§ Material provided:
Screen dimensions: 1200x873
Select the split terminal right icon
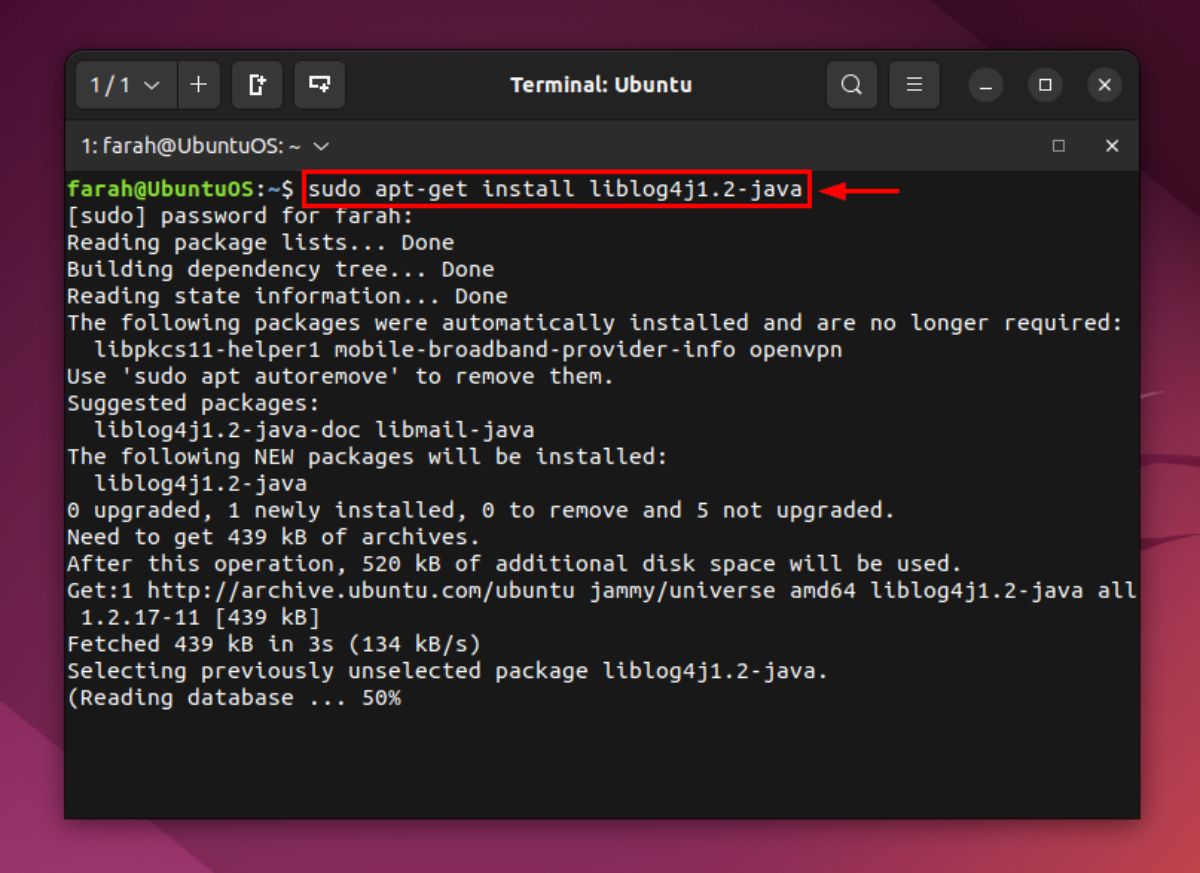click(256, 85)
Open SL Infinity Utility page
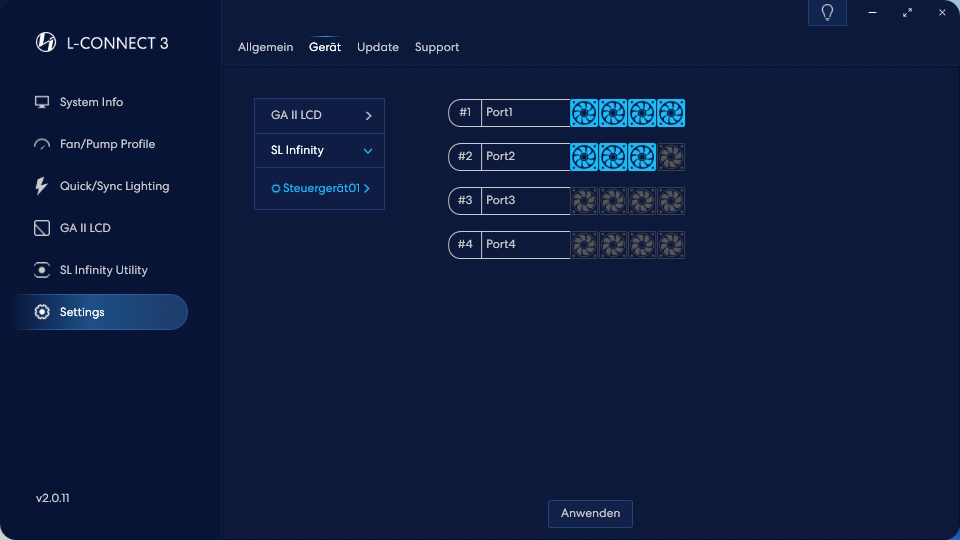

...

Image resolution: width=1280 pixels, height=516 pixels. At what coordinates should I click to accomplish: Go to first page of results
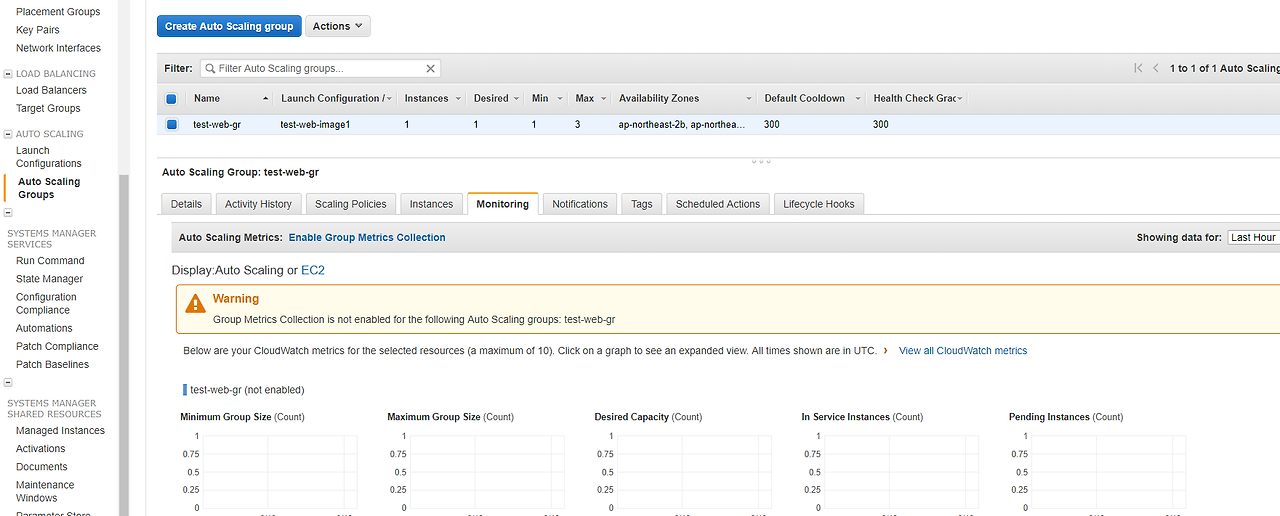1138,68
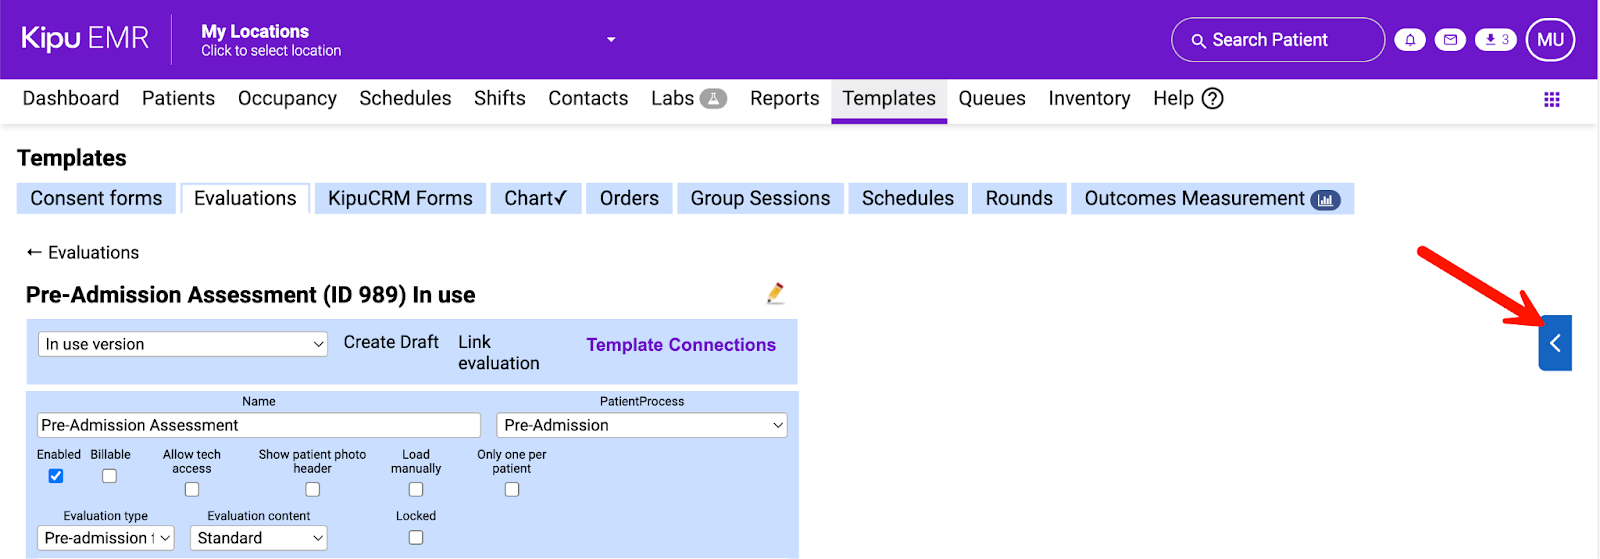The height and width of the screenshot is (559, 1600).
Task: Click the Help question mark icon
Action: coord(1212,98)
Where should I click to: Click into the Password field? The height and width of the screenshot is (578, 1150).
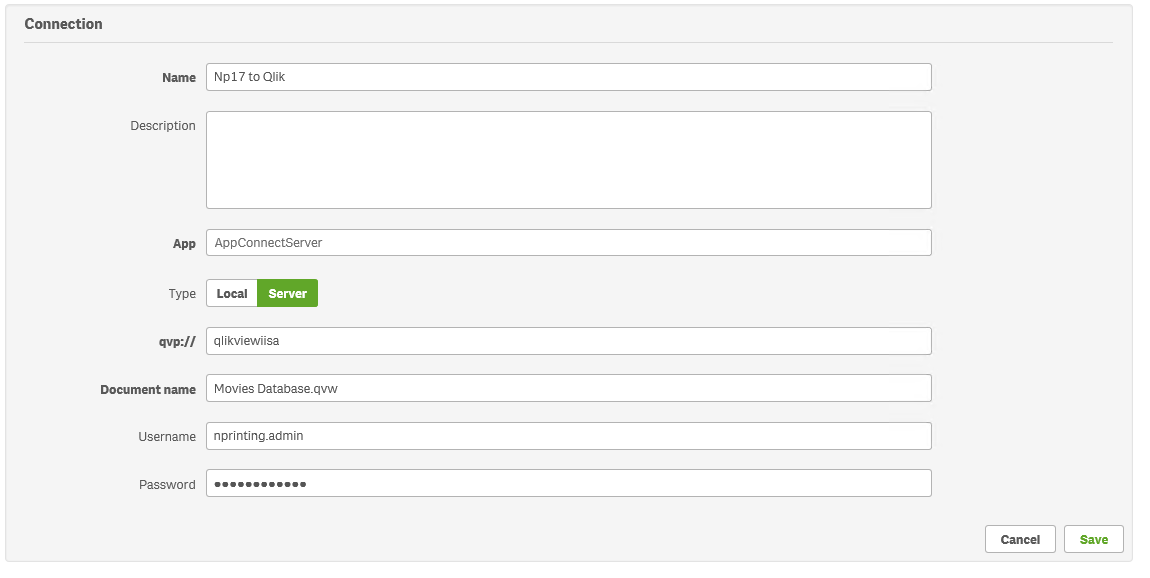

--

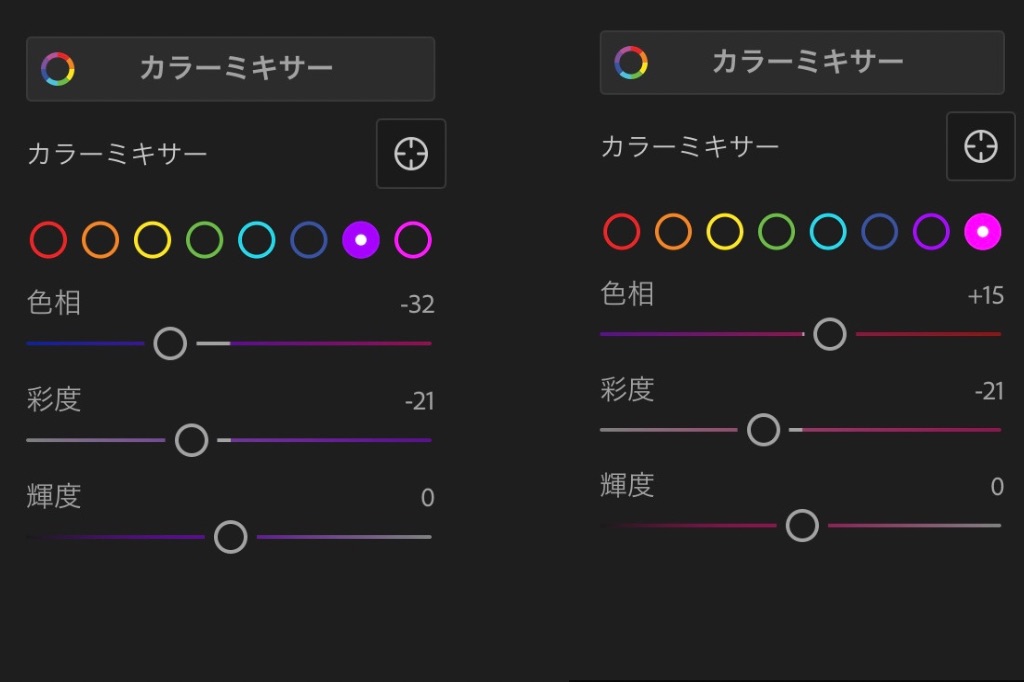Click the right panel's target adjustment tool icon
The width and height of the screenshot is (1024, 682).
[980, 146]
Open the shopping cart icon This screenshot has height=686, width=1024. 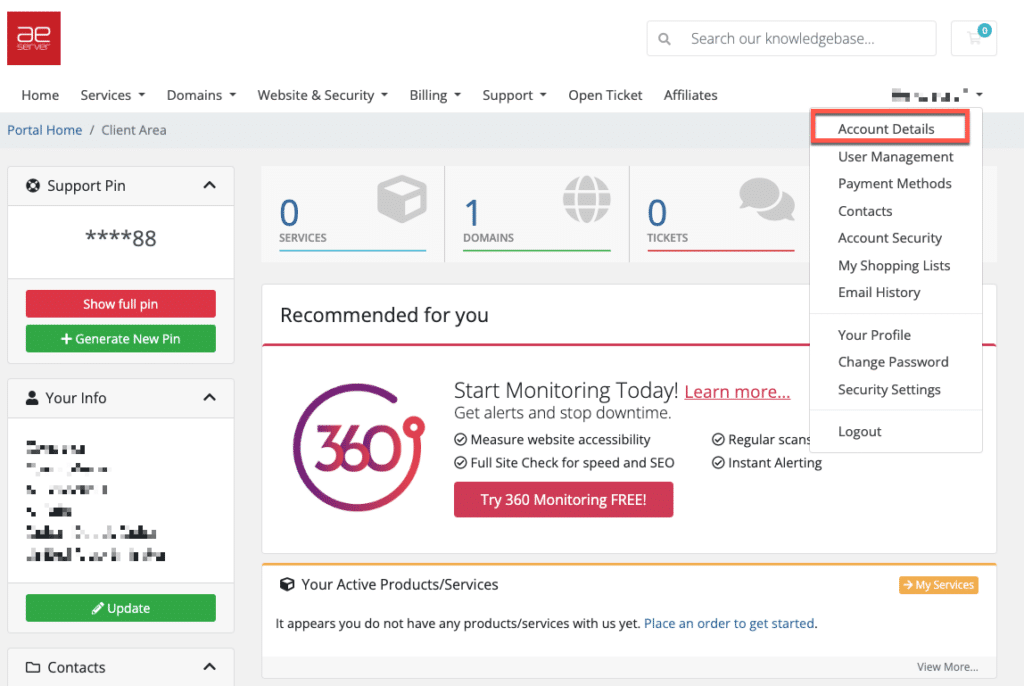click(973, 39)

§ Requirement: Output the records exactly as they appear, beginning at the line that contains "Screen dimensions: 1200x873" and stopping after the line that contains "Open SL Infinity Utility page", and leave out the pictures.

§ Answer below:
Screen dimensions: 1200x873
Select the split terminal right icon
click(256, 85)
Open SL Infinity Utility page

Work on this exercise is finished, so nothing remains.